This module provides an implementation of Apache Hadoop's FileSystem interface that bridges the gap between Apache HBase, which assumes that many operations are atomic, and object-store implementations of FileSystem (such as s3a) which inherently cannot provide atomic semantics to those operations natively.

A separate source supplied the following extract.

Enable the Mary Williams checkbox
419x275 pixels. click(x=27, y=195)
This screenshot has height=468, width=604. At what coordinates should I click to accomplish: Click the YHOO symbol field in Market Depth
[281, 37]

This is implemented separately from s3a so that it can potentially be used for other object stores. It is also impractical to provide the required semantics for the general case without significant drawbacks in some cases. A separate implementation allows all trade-offs to be made on HBase's terms.
TreeLockManager implements generic logic for managing read / write locks on branches of filesystem hierarchies, but needs to be extended by an implementation that provides individual read / write locks and methods to traverse the tree.
The desired implementation must be configured by setting to one of the values below:
fs.hboss.sync.impl
The null implementation just provides no-op methods instead of actual locking operations. This functions as an easy way to verify that a test case has successfully reproduced a problem that is hidden by the other implementations.
Primarily intended to help with development and validation, but could possibly work for a standalone instance of HBase. This implementation uses Java's built-in ReentrantReadWriteLock.
This implementation is intended for production use once it is stable. It uses Apache Curator's implementation of read / write locks on Apache ZooKeeper. It could share a ZooKeeper ensemble with the HBase cluster.
At a minimum, you must configure the ZooKeeper connection string (including root znode):
fs.hboss.sync.zk.connectionString
You may also want to configure:
fs.hboss.sync.zk.sleep.base.ms (default 1000) fs.hboss.sync.zk.sleep.max.retries (default 3)
An implementation based on Amazon‘s DynamoDB lock library was considered but was not completed due to the lack of an efficient way to traverse the tree and discover locks on child nodes. The benefit is that S3Guard is required for s3a use and as such there’s a dependency on DynamoDB anyway.
Currently HBOSS is primarily designed for and exclusively tested with Hadoop's s3a client against Amazon S3. S3Guard must be enabled, which is available in Hadoop 2.9.0, 3.0.0, and higher.
Both the use of S3Guard and Zookeeper for locking (i.e. Zookeeper) have implications for other clients that are not configured to share the same metadata store and Zookeeper ensemble. Ideally, all clients should be have the same configuration in these respects. Read-only clients may not share these resources with the HBase processes, but they will not have the added safety provided by these features. Clients that do not share these resources and modify data can compromise the correctness of HBase.
In theory, HBOSS could also work well with Google's cloud storage client (gs) or other object storage clients, but this has not been tested.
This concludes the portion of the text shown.